## [Requirement 1]
Gather every line from the records that contains the word "arrow", treating uppercase and lowercase as different.

In November of 2007, the Company entered in to an employment agreement with Jacques Terblanche, to serve as the Company’s Chief Operations Officer effective January 1, 2008. Mr. Terblanche has been serving in this capacity for the last year as a consultant.  The employment agreement has a term of two years, and provides for a base annual salary of $165,000 in year one and $180,000 in year two. Mr. Terblanche is also eligible to receive an annual bonus and periodic commissions if certain earnings and revenue targets are satisfied during the applicable fiscal year.  The Company may terminate Mr. Terblanche’s employment under this agreement without cause at any time on thirty days’ advance written notice, at which time Mr. Terblanche would receive severance pay for six months and be fully vested in all options and warrants granted to date.  The foregoing descriptions of Mr. Terblanche’s employment agreement are qualified in their entirety by reference to the full text of such agreement, which is filed as Exhibit 10.3 to Form 10-QSB filed with the SEC on November 16, 2007.

Effective January 1, 2006, the Company entered in to an employment agreement with Mr. Flynn. This agreement has a term of two years, and provides for a base annual salary of $180,000. Mr. Flynn received 100,000 options and may receive an annual bonus if certain earnings and revenue targets are accomplished. Mr. Flynn resigned his position as Chief Executive Officer effective November 9, 2006, and resigned from employment of the Company effective December 31, 2006.


 
 

F-22

(13)   Concentrations
 
Cash Concentrations

At times, cash balances held in financial institutions are in excess of federally insured limits. Management performs periodic evaluations of the relative credit standing of financial institutions and limits the amount of risk by selecting financial institutions with a strong credit standing.

Major Customers

For the year ended December 31, 2007, three customers represented a total of 73% of revenues.  As of December 31, 2007, gross accounts receivable due from these customers total approximately $1,078,000.

For the year ended December 31, 2006, five customers represented a total of 91% of revenues.  As of December 31, 2006, accounts receivable due from these customers total approximately $1,753,000.

 (14)    Related Party Transactions

On October 26, 2006, the Company entered into a Loan and Security Agreement (the Loan) with Cambria Investment Fund, L.P. Michael D. Vanderhoof, a director of the Company, is a principal in Cambria Investment Fund L.P. Under the agreement, the Company can borrow up to $1,500,000. In consideration for entering into the Loan, Cambria Investment Fund L.P. received warrants to purchase up to 750,000 shares of the Company’s common stock at $.46, the market price upon execution, with 300,000 shares vesting upon the execution of the warrant agreement and 30,000 shares vesting for every multiple of $100,000 borrowed under the Loan Agreement with the Company. Through December 2006, the Company borrowed $745,000 on the Loan. This borrowing earned Cambria the right to receive warrants to purchase 210,000 shares. The fair value of the warrant for the 300,000 shares issued upon execution was $92,558. Such amount was recorded as a loan acquisition cost and will be amortized to interest expense over the life of the note using the straight-line interest method.  The fair value of the warrant for the 210,000 shares issued in connection with the borrowing was $71,086. In accordance with APB 14, “Accounting for Convertible Debt and Debt Issued with Stock Purchase Warrants,” the Company has allocated a value of $71,086 to the warrants based on their relative fair value. Such amount was recorded as a discount against the carrying value of the note and will be amortized to interest expense over the life of the note using the straight-line interest method. The fair value of the warrants was determined using the Black-Scholes option-pricing model. (See note 5 of the Notes to the Consolidated Financial Statements for the fair value assumptions used.)

## [Material provided]
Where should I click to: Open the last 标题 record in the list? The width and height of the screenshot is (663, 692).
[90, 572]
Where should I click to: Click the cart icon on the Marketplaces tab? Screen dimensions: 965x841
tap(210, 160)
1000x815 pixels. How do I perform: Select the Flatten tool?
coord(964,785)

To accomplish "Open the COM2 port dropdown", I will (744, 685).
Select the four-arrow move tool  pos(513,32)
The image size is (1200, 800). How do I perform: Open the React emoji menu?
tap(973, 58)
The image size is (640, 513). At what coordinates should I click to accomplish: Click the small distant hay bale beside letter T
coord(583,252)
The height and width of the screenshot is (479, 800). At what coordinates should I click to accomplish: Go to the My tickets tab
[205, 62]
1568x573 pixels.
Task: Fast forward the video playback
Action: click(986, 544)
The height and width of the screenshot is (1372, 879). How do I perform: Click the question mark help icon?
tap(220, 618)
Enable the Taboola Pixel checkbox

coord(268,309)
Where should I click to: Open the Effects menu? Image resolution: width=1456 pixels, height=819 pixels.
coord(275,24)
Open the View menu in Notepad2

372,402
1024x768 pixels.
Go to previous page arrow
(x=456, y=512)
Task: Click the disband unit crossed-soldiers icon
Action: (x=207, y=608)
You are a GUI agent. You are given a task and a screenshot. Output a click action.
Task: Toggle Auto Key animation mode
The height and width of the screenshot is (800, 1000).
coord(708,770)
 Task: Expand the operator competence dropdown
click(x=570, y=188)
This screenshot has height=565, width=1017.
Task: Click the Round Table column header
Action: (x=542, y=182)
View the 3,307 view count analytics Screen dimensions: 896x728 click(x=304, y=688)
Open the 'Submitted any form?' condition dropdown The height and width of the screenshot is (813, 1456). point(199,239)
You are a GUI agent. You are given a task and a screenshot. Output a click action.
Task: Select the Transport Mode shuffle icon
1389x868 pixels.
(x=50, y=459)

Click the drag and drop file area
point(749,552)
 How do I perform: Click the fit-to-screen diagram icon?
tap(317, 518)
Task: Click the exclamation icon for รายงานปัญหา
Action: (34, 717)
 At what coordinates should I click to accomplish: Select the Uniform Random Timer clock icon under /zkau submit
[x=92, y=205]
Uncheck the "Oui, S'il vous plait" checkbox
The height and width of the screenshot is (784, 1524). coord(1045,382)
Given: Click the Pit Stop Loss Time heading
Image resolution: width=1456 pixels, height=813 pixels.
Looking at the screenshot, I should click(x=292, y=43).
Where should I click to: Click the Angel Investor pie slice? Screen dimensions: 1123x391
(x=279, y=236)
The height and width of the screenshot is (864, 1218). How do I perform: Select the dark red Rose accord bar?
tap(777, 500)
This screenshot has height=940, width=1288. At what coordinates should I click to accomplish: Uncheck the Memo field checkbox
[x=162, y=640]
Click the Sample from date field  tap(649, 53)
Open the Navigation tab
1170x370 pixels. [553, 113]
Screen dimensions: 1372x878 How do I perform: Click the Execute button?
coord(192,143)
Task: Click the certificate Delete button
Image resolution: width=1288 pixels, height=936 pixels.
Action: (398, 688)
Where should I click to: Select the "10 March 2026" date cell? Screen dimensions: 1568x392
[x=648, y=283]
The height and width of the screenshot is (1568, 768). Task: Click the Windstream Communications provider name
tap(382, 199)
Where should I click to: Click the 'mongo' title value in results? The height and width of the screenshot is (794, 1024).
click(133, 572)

## [Requirement 2]
Write the next part of the company's financial statement notes, starting after their last sentence.

## [Exercise answer 1]
Select the four-arrow move tool  pos(513,32)
Go to previous page arrow

## [Exercise answer 2]
Effective July 2007, the Company restructured the Loan Agreement with Cambria Investment Fund L.P. extending the maturity date of the $745,000 outstanding balance to May 1, 2008 and extending the maturity date of the remaining unborrowed amount of $755,000 to December 31, 2008.  In return, the Company paid administrative fees of $22,350, and agreed to immediately vest the remaining 240,000 unvested warrants under the original agreement and provide one additional warrant share for every two dollars of new borrowings against the $755,000.  The exercise price of the additional warrants of $0.72 represents a 10% discount to the closing price of the Company’s common stock on the effective date of the restructuring. The conversion price for the amount borrowed to date remains at $0.46 per share, and the conversion price for any new borrowings and unpaid interest would be $0.72 per share. See note 5 of the Notes to the Consolidated Financial Statements for the accounting treatment of the restructuring as an extinguishment of the existing debt and the creation of new debt and as a result the Company recorded a gain on extinguishment of debt of $139,951.

Interest charges associated with the Loan, including amortization of the discount, loan acquisition costs and accreted interest costs totaled $480,637 and $19,722 for the years ended December 31, 2007 and 2006, respectively.

On November 23, 2005, the Company entered into a Loan and Security Agreement (the Loan) with Cambria Investment Fund, L.P.  Michael D. Vanderhoof, a director of the Company, is a principal in Cambria Investment Fund L.P. Under the agreement, the Company could borrow up to $500,000.  In consideration for entering into the Loan, Cambria Investment Fund L.P. received warrants to purchase up to 250,000 shares of the Company’s common stock at $1.80, the market price upon execution, with 75,000 shares vesting upon the execution of the warrant agreement and 17,500 shares vesting for every multiple of $50,000 borrowed under the Loan Agreement with the Company. The fair value of the vested warrant to purchase 75,000 shares issued upon execution was $69,557. In
 
F-23

 
March 2006, the Company borrowed $250,000 on the Loan. This borrowing earned Cambria the right to receive warrants to purchase 87,500 shares. The fair value of the warrant for the 87,500 shares issued in connection with the borrowing was $128,970. In accordance with APB 14, “Accounting for Convertible Debt and Debt Issued with Stock Purchase Warrants,” the Company allocated a value of $85,079 to the warrants based on their relative fair value.  Such amount was recorded as a discount against the carrying value of the note and was to be amortized to interest expense over the life of the note using the straight-line interest method. In April 2006, the Company paid in full the outstanding principal balance under the Loan Agreement and charged the remaining unamortized balance of the discount to interest expense. The fair value of the warrants was determined using the Black-Scholes option-pricing model. (See note 5 of the Notes to the Consolidated Financial Statements for the fair value assumptions used.)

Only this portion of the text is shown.